→ DIRECTIONS FOR THIS TASK
If a line in the entries below includes the string "target", copy it out.

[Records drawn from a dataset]
□ □ □ □
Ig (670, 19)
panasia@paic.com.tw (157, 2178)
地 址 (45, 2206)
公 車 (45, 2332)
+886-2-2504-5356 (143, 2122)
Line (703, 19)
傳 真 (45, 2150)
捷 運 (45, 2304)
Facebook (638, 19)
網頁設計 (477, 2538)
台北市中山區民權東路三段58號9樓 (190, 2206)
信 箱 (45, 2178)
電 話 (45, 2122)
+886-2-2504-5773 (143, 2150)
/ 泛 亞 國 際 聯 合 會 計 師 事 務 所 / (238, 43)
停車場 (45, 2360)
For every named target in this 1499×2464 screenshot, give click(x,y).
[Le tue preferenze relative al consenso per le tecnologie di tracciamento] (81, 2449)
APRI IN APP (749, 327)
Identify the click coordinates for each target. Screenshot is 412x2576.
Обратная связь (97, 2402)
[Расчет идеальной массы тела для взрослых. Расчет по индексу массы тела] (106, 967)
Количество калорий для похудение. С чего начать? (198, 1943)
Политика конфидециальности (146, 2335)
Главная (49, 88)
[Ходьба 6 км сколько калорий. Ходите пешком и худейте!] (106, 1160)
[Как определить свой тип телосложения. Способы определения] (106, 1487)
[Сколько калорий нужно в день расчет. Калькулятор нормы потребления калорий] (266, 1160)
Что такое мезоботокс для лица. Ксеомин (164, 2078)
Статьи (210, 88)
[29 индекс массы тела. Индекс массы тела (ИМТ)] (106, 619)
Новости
□ □ □ □
→ PROBLEM SOLUTION
For every named target in this 1499×2464 screenshot, give click(x,y).
Identify the click coordinates for each target. Screenshot is 412x2576.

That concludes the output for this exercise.